Some examples of what they could do, broadly captured in a 'Etiquette Features' preference set by the organization:

1. Never say 'hey' - if a user writes this, explain the etiquette and rationale for it and suggest they write a whole ass message instead, but optionally let the user just send it.

2. Make long messages scan easily - not too difficult for a computer to tell a long block of unformatted text. Great time to introduce the etiquette scaffold.

3. Use threads - a trickier one to suggest when people are typing, but likely some obvious response patterns (who & when messages are sent) that could trigger a etiquette scaffold asking to put this message in the thread if messages are similar enough to the thread's contents.

4. Short followups as emojis - orgs should be able to define clear meaning of response emojis that are visualized to everyone in the UI when selecting them (check means complete, question mark means need more info, etc). Short responses also likely have a pattern that could trigger a 'do you mean 'this is done'?' kind of scaffold, which would fill in emoji instead

6. Channel response expectations - a tiny text label is insufficient to set expectations, as are pinned messages. At the very least visualize timezones of participants, and when writing an @message to someone in a channel, if they're off-hours let the sender know that up front.

All our communications tools favor low friction to send and devalue the recipients time (the phenomenon mentioned in Cal Newport's Deep Work), and Slack is a serious offender.
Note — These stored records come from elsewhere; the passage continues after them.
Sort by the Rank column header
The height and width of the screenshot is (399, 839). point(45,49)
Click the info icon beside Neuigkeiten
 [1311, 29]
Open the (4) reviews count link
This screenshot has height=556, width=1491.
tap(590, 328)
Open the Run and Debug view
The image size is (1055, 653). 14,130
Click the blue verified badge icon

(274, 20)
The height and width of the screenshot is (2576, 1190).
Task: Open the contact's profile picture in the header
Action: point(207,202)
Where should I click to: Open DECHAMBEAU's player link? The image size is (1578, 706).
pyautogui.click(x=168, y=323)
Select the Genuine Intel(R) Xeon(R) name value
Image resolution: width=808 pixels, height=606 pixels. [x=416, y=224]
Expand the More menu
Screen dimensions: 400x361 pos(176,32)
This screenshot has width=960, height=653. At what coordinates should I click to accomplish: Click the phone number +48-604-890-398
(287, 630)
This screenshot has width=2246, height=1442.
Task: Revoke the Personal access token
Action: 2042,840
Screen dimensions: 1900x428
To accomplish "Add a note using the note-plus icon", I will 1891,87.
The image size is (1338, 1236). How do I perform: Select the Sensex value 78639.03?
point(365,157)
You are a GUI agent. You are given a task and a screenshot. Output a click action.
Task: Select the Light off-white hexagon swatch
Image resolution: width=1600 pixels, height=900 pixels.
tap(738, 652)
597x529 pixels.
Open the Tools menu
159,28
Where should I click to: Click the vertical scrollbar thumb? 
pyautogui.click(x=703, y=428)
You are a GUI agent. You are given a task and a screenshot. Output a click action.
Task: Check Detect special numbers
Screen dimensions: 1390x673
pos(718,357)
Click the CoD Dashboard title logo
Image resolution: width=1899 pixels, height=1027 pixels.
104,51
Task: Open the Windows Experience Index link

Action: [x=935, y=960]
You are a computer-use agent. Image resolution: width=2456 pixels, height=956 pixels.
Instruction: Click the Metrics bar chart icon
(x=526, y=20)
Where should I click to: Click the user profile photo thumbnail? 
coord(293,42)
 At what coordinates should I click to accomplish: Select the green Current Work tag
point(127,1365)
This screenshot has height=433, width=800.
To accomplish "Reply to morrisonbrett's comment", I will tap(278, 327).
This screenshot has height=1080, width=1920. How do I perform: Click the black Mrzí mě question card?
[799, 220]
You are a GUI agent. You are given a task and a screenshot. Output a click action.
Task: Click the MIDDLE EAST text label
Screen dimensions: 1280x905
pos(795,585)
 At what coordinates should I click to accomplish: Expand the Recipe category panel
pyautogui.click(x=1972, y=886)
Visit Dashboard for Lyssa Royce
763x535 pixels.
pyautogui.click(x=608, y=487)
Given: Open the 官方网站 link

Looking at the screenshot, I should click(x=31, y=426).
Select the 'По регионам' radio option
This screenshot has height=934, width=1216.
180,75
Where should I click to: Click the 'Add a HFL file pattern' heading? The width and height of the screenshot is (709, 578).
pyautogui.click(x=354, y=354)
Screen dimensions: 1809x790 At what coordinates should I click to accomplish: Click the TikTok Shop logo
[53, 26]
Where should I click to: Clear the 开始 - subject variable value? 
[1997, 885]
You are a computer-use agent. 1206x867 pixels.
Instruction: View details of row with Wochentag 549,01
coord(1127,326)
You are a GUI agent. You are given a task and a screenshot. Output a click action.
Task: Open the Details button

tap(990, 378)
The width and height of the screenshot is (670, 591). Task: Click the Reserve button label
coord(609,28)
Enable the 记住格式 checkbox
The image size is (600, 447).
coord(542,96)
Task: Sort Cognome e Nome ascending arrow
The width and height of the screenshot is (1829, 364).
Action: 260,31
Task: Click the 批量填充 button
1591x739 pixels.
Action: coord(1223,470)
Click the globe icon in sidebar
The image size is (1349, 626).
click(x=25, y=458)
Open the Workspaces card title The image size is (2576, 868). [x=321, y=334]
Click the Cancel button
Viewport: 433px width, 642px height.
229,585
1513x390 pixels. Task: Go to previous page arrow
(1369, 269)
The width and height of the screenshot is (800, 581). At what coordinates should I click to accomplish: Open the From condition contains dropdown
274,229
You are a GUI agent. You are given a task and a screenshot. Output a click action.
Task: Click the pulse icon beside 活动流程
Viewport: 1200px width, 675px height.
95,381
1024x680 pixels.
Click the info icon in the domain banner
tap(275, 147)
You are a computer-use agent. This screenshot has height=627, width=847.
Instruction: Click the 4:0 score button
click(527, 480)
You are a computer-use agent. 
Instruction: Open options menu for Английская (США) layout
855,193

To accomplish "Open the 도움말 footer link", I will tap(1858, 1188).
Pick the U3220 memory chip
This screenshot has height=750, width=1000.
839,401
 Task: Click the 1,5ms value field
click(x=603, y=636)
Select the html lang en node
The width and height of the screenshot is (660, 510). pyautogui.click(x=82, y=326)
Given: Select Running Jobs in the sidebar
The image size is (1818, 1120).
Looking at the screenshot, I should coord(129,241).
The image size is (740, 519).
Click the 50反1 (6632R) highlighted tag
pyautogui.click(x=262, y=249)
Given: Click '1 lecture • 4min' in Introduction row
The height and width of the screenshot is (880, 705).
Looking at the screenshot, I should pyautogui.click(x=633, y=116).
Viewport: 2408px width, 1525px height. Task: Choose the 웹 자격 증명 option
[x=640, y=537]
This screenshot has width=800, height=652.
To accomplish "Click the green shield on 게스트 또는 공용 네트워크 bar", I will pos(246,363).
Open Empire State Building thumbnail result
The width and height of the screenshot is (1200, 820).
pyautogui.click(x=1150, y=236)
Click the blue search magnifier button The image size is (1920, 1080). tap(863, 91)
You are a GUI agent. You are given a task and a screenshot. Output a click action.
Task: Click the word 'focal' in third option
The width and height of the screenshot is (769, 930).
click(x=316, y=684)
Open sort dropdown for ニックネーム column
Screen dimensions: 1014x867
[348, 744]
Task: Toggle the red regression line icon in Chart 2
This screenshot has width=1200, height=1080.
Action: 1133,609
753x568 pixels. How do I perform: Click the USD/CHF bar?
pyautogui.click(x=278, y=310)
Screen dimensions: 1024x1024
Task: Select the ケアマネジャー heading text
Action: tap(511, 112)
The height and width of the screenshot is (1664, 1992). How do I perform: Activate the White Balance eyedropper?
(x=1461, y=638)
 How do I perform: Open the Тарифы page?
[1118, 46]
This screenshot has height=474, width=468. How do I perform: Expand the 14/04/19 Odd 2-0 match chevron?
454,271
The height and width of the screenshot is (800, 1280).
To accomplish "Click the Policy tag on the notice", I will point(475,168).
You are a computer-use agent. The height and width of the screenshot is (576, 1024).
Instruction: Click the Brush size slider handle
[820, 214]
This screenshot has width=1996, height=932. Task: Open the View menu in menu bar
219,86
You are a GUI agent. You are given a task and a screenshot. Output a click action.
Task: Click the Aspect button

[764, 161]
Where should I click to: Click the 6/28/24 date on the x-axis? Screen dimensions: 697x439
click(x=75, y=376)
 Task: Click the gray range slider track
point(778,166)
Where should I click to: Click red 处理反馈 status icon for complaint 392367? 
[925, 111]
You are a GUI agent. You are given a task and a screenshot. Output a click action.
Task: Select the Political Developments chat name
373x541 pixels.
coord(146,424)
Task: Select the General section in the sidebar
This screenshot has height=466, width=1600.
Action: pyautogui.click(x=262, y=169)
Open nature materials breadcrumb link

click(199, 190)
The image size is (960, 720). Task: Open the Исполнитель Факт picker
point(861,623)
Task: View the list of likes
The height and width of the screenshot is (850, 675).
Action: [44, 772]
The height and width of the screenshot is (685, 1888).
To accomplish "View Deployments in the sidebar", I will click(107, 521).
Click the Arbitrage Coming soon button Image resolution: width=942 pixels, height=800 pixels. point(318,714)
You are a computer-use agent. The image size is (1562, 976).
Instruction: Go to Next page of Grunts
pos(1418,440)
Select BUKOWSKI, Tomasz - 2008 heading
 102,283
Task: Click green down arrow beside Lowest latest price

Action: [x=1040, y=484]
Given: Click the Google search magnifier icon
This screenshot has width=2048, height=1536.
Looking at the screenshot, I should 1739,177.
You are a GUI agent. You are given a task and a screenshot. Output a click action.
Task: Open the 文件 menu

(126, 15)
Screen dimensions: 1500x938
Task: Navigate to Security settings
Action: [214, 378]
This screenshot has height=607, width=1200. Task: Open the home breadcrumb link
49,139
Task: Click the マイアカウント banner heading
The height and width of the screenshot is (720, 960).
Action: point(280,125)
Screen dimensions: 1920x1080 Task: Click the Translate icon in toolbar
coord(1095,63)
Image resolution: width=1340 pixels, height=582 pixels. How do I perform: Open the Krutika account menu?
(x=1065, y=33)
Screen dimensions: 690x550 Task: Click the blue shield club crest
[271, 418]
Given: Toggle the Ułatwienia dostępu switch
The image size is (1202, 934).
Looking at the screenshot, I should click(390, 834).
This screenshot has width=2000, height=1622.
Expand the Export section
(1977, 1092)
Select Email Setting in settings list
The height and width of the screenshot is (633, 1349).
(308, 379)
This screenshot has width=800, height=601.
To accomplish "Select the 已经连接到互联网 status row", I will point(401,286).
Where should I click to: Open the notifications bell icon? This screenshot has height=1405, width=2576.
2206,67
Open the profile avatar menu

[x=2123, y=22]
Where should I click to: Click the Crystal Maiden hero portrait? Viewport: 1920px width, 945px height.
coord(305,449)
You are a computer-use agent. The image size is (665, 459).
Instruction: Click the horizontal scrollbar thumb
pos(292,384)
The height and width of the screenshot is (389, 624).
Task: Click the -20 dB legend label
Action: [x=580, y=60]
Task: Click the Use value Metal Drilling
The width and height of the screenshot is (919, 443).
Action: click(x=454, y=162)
There's a need for a higher friction, higher awareness path to send messages that better accounts for the full cost of such messages. Not every org would want/need this but it should absolutely be something a service like Slack offers.

2 comments

It would be great to see Slack put some work in here, but could someone make an app (or Slackbot) to enforce/offer guidance?

I know Slack culture can be hugely variable over time, especially for high-growth companies so there definitely needs to be some flexibility.

Part of the reason Slack culture is hugely variable as organizations change is precisely because there are few easily available, broadly understood default tools to reduce that variability.

One could say the same for code style - it's hugely variable as more people come onto the team, but with linters a particular standardization of style can be followed.

My post is basically asking: what if we had etiquette linters?

I've seen a few orgs build their own etiquette-enforcement bots for things like channel naming conventions, as well as minimum "guidelines listed" in the channel description (like periodically going through all channels and checking to see if channel description has SLAs etc). But it's all organisation or team-specific.

And for about 98% of orgs, building a bot to enforce conventions is definitely not getting prioritised above BAU or project work.

All of this is possible to do via custom bots. Ultimately there's no single standard Slack can enforce that will work for all of their users, so it's best to stay as lightweight as possible when it comes to stuff like etiquette.
Alternately, defaults really really matter. Of 100 teams that adopt Slack, only a fraction will know about, let alone enable, let alone write custom bots.

If you're in a position like Slack where you have control over defaults, small changes like the introduction of some default etiquette options that orgs can adopt can have massive leverage in improving comms, which ultimately would benefit the product and users.